Simulating service cold cache starts with eBPF/strace + oflag=nocache

Occasionally I run into problems with cold cache startups for services. Debugging these issues can be kind of complicated since these issues can be sporadic, since page cache lifetime and the general environment (for example, racy things like if a file was already put into cache by another process during startup) can change a lot between startups.

The traditional technique to deal with this was to drop all your caches (with echo 3 > /proc/sys/vm/drop_caches), which is… suboptimal at best. I don’t know about you, but I don’t want my entire environment to slow to a crawl on I/O just because I want to run this one experiment.

dd has a nice flag available since 8.11 called “nocache”. This option expunges the pages present for the specified file from the page cache. For example:

dd of=file oflag=nocache conv=notrunc,fdatasync count=0

You can also drop just part of a file from the cache:

dd if=file iflag=nocache skip=10 count=10 of=/dev/null

Now all that remains is to get the files to drop caches on. Here I use ls ~cdown as the example command — you’ll want to substitute your real one.
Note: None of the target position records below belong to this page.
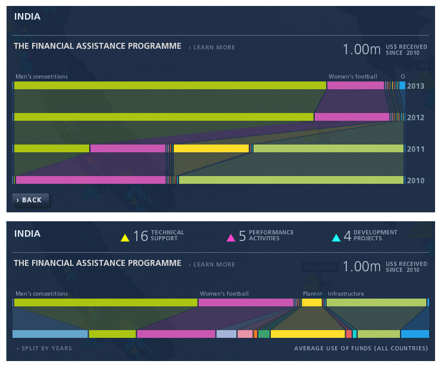Click the light green segment in 2010 row
This screenshot has width=441, height=367.
(x=291, y=180)
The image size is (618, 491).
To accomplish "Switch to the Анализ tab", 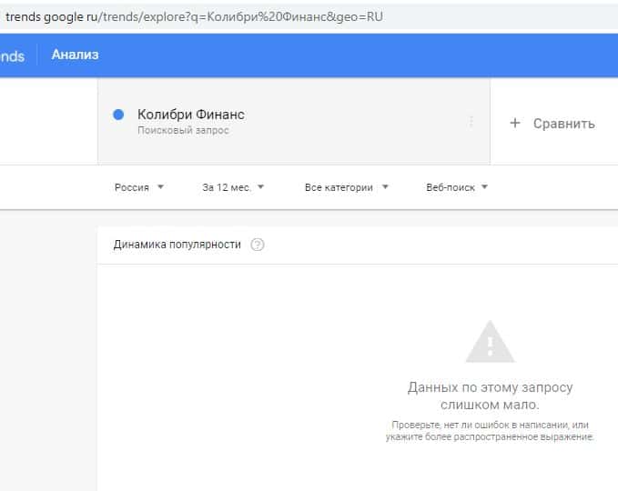I will [x=75, y=55].
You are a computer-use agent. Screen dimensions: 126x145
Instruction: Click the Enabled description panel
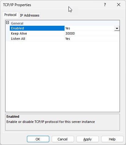[62, 122]
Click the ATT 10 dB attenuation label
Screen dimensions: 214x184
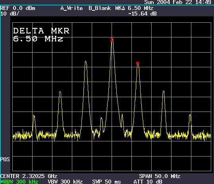[148, 182]
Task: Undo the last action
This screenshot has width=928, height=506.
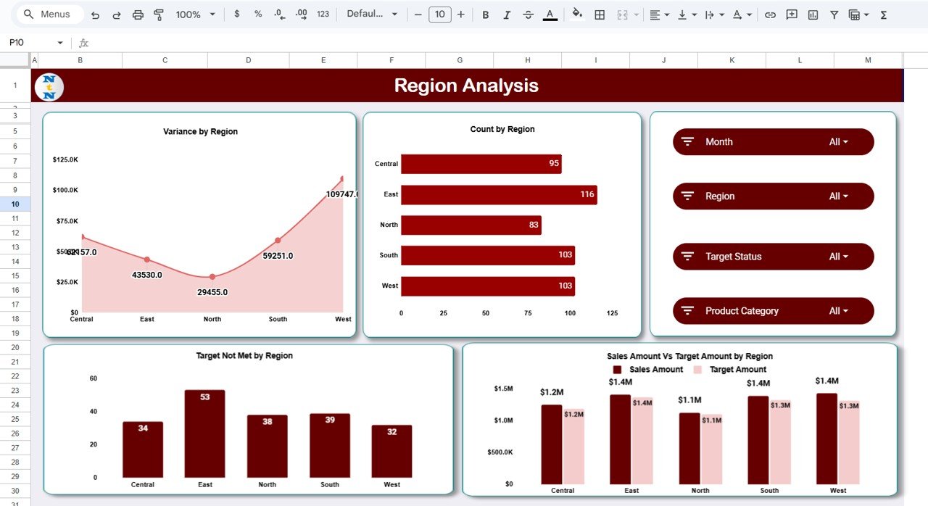Action: tap(94, 14)
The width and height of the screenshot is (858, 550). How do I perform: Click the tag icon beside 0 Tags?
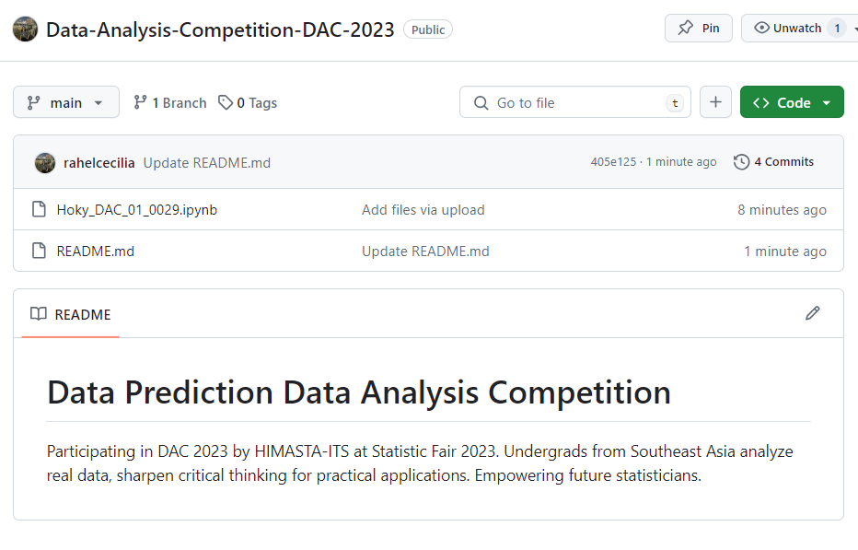[x=226, y=102]
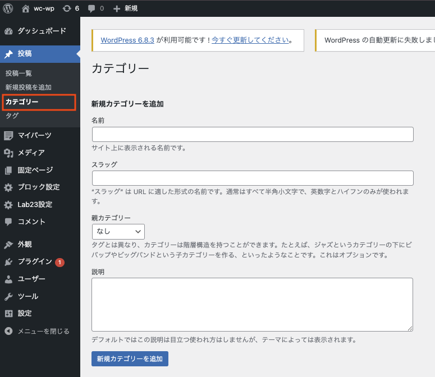
Task: Click inside the 説明 textarea
Action: tap(253, 304)
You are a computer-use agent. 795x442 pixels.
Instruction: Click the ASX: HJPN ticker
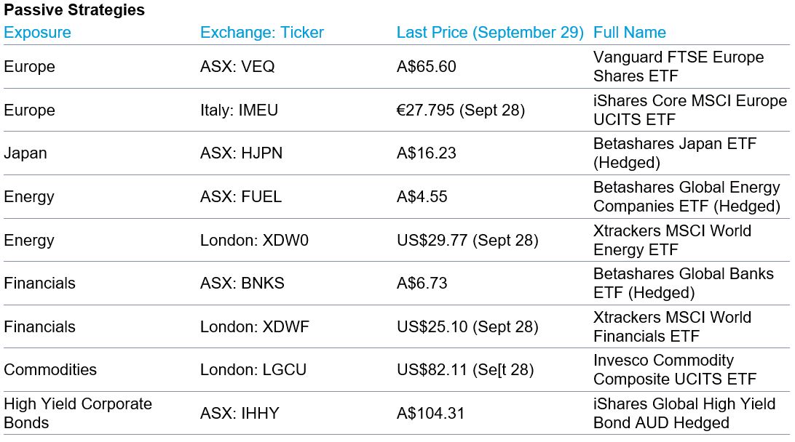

This is trivially achieved by processing output from BCC’s opensnoop (note that opensnoop’s PID filtering is currently TID based rather than TGID based):

% bash -c 'ls ~cdown > /dev/null' & pid=$!; { kill -STOP "$pid"; sleep 5; kill -CONT "$pid"; } &
% opensnoop -p "$pid" | perl -ane '(-f $F[3]) and print "$F[3]\n";' | sort -u | tee todrop
^C
/etc/ld.so.cache
/etc/nsswitch.conf
/etc/passwd
/usr/lib/gconv/gconv-modules
/usr/lib/libc.so.6
/usr/lib/libcap.so.2
/usr/lib/libdl.so.2
/usr/lib/libncursesw.so.6
/usr/lib/libnsl.so.1
/usr/lib/libnss_compat.so.2
/usr/lib/libnss_files.so.2
/usr/lib/libnss_nis.so.2
/usr/lib/libreadline.so.7
/usr/lib/locale/locale-archive

You can also do this with strace + perl, but be aware that if your application’s startup flow is latency dependent, system call tracing using ptrace is really, really slow and so may bias your results (whereas eBPF can use the k{,ret}probe interface and is generally so fast as to be unnoticeable):

% strace -f -e open -o startfiles bash -c 'ls ~cdown > /dev/null'
% perl -F\" -ane '(-f $F[1]) and print "$F[1]\n";' startfiles | sort -u | tee todrop
/etc/ld.so.cache
/etc/nsswitch.conf
/etc/passwd
/usr/lib/gconv/gconv-modules
/usr/lib/libc.so.6
/usr/lib/libcap.so.2
/usr/lib/libdl.so.2
/usr/lib/libncursesw.so.6
/usr/lib/libnsl.so.1
/usr/lib/libnss_compat.so.2
/usr/lib/libnss_files.so.2
/usr/lib/libnss_nis.so.2
/usr/lib/libreadline.so.7
/usr/lib/locale/locale-archive

Now you can easily drop those files using xargs or parallel:

% parallel dd of={} oflag=nocache conv=notrunc,fdatasync count=0 < todrop

After this you can run your application and watch its cold page cache start behaviour with your normal debugging tools (I mostly use I/O and network related eBPF tools from the IO Visor project when debugging startup latency issues).

If you want to verify how much of one of the files is being cached as any point, you can use fincore:

% fincore -summary /usr/lib/locale/locale-archive
page size: 4096 bytes
/usr/lib/locale/locale-archive: 151 incore pages: 0 1 2 3 [...]
151 pages, 604.0 kbytes in core for 1 file; 151.00 pages, 604.0 kbytes per file.
% dd of=/usr/lib/locale/locale-archive oflag=nocache conv=notrunc,fdatasync count=0
0+0 records in
0+0 records out
0 bytes copied, 3.5556e-05 s, 0.0 kB/s
% fincore -summary /usr/lib/locale/locale-archive
page size: 4096 bytes
/usr/lib/locale/locale-archive: no incore pages.
0 pages, 0.0  bytes in core for 1 file; 0.00 pages, 0.0  bytes per file.